The beach materializes in late June as the Tocantins River drops from its seasonal flood, revealing bands of white sand that will exist until October rains erase them again. You walk sand that feels different from ocean beaches—finer, lighter, river-polished into flour-soft texture that retains no footprints. Behind you, sedimentary cliffs rise in rust-red layers, each stratum recording millennia of flooding and recession, the stone soft enough that rain carves new channels each wet season.
“A seasonal beach that exists only four months annually when the Tocantins River recedes, completely submerged during the wet season flood.”
Crashing wave at sunset
By afternoon, Marabá families claim the sand in clusters, coolers filled with beer and tupperwares of rice and chicken. Children splash in the river shallows where the current runs gentle, though everyone knows to stay away from the channel where the Tocantins maintains its power even at low water. You'll see fishermen working the far banks, casting nets for tucunaré and piranha, their small boats appearing as dark shapes against the water's bronze surface.

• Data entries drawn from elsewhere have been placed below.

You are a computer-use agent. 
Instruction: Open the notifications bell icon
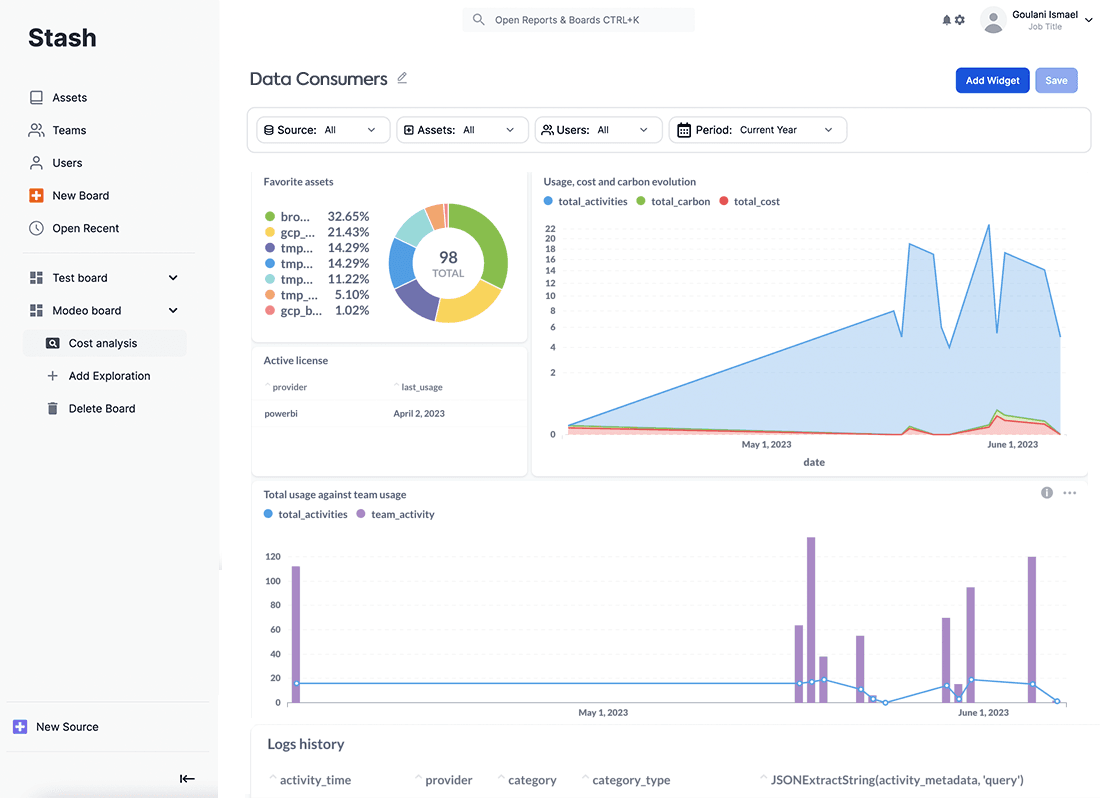[x=946, y=20]
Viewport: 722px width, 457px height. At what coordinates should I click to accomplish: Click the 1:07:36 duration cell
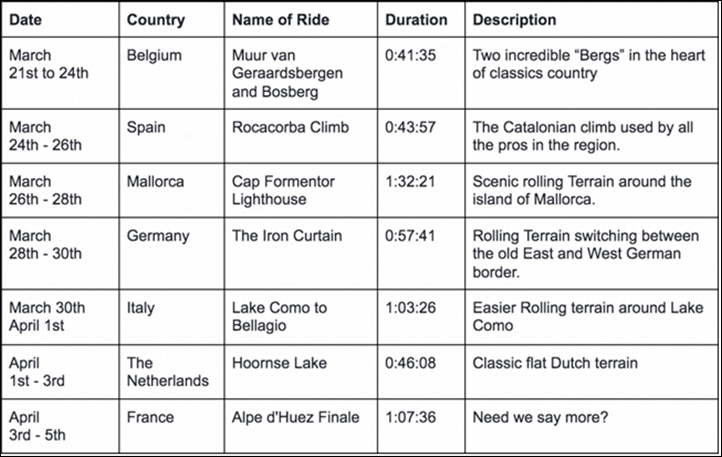tap(421, 426)
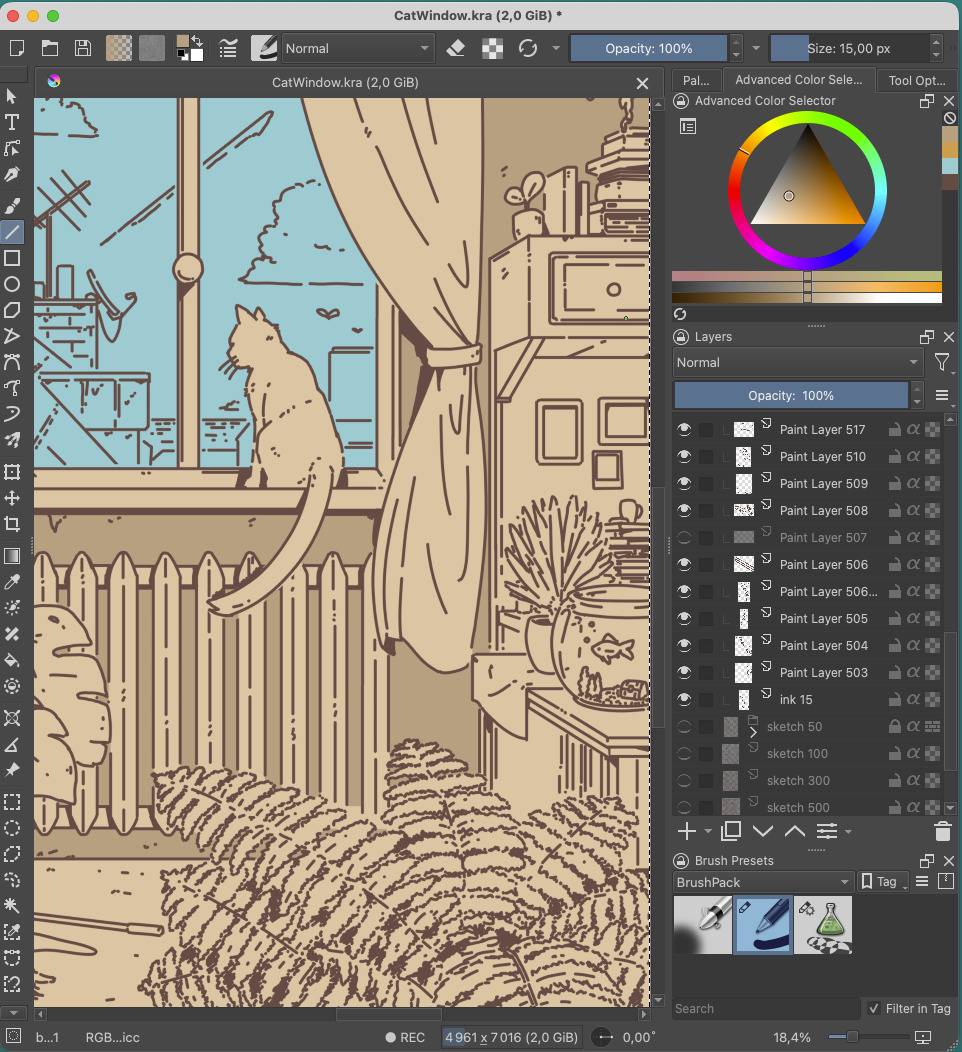Select the Crop tool

pyautogui.click(x=12, y=524)
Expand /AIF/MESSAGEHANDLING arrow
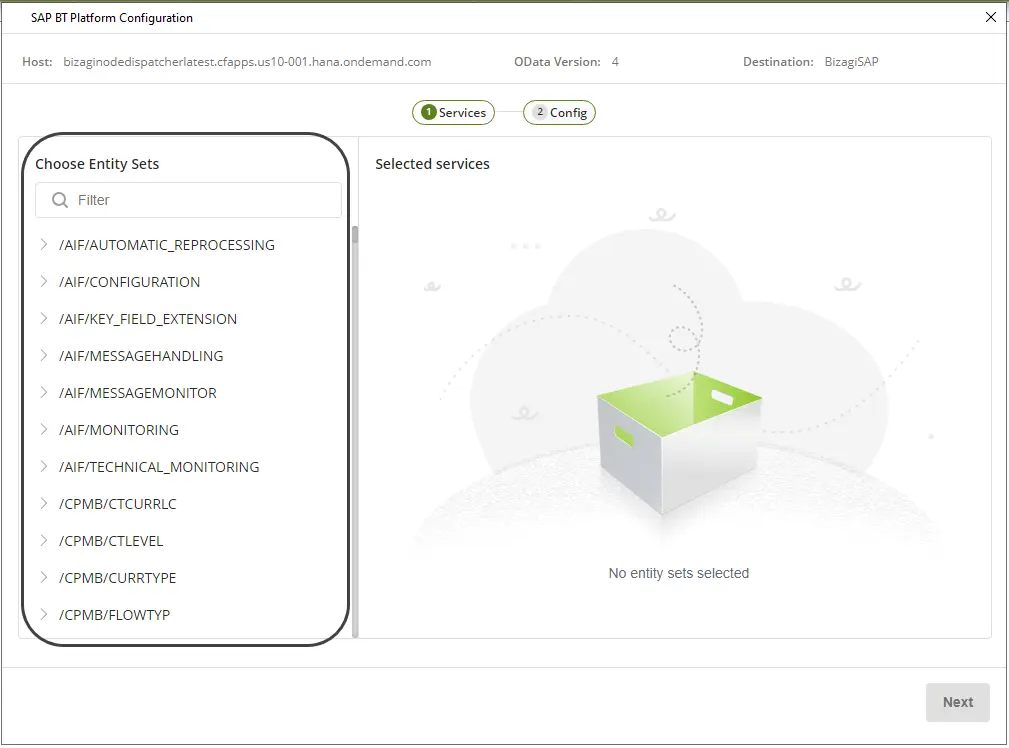Viewport: 1009px width, 748px height. coord(44,356)
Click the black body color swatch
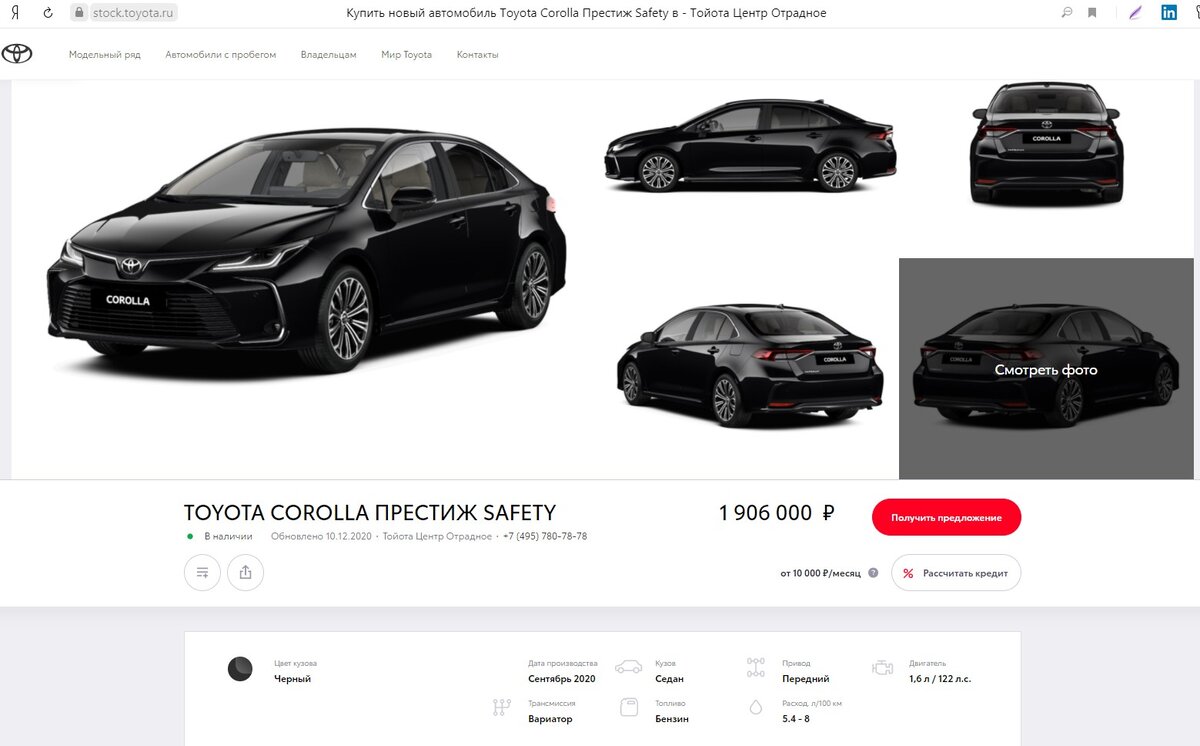Image resolution: width=1200 pixels, height=746 pixels. pos(240,669)

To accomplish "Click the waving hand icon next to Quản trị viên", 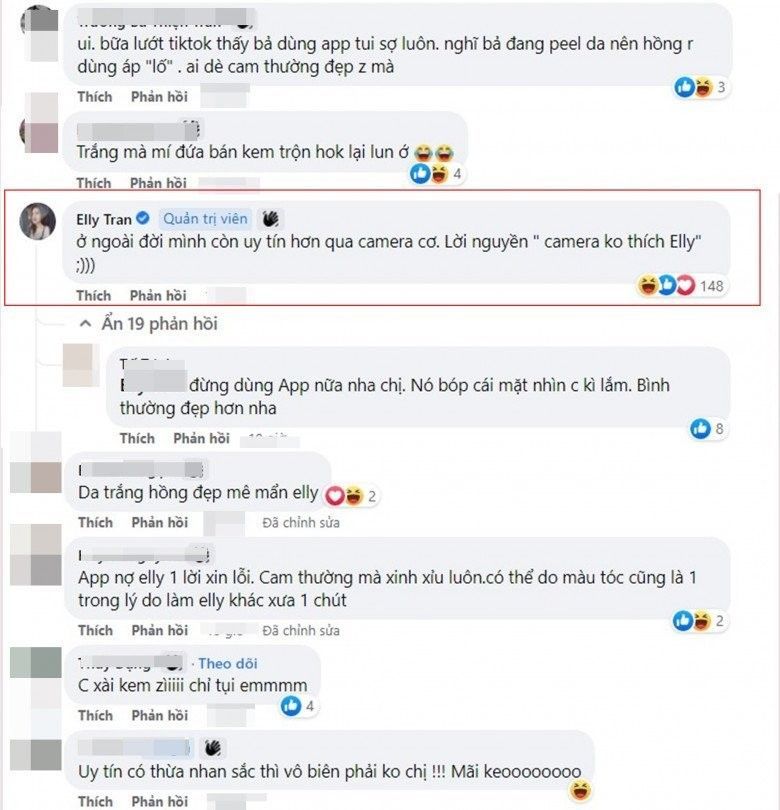I will [x=270, y=219].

Sunset here occurs in Amazonian fashion—sudden and spectacular, the sky igniting above the cliffs in violent reds and purples that last maybe twenty minutes before darkness drops like a curtain. The cliff face glows orange in the final light, sandstone absorbing and reflecting the last rays while the river below turns to hammered copper. Families pack up quickly once the light fades, heading back up the stairs before the mosquitoes emerge from the riverside vegetation. By full dark, the beach belongs to the river again, waiting for tomorrow's crowds to reclaim it temporarily from the wilderness.